The correlation between Volume and Price_per_1000_volume is -0.270. This suggests that larger volume is associated with lower price per 1000 units of volume in this dataset.

These are associations only. They do not prove causality.

Interpretation

The dataset is suitable for introductory exploratory data analysis because it contains both numeric and categorical variables.

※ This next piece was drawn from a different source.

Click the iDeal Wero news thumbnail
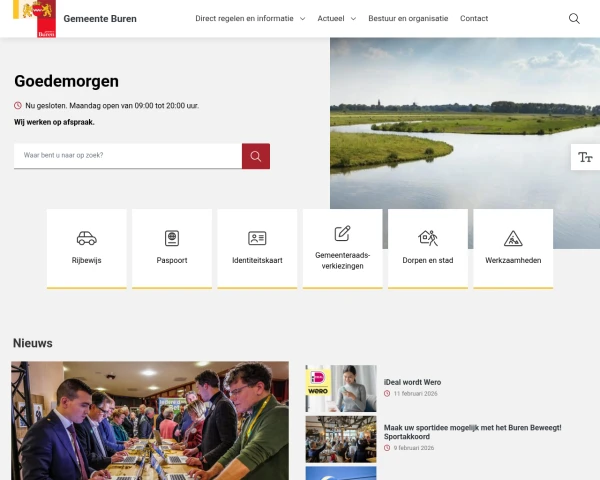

Important observed facts are:

the dataset has 258 rows and 11 columns
there are 0 missing values
there are 48 fully duplicated rows
Volume matches Size × Pieces in all rows
Price, Size, Pieces, and Volume are numeric
the dataset has 19 brand categories
Price_per_1000_volume is useful for comparing products with different volumes

The descriptive statistics also show why graphs are needed. Means, medians, quartiles, and correlations give a compact summary, but they do not show the full shape of the distributions.

Common mistakes

Assuming the price unit without checking dataset documentation.
Treating duplicated rows as errors without knowing how the data were collected.
Comparing total price across products with very different volumes.
Reporting only the mean and ignoring the median and quartiles.
Treating correlation as causation.
Deleting unusual values only because they were flagged by the IQR rule.

Key takeaway

Descriptive statistics provide the first empirical summary of the dataset.
The attached milk dataset has 258 observations, 11 variables, and no missing values.
The Volume variable is consistent with Size × Pieces.
Price_per_1000_volume helps compare products with different recorded volumes.
Descriptive statistics prepare the data for graphs and regression, but they do not establish causality.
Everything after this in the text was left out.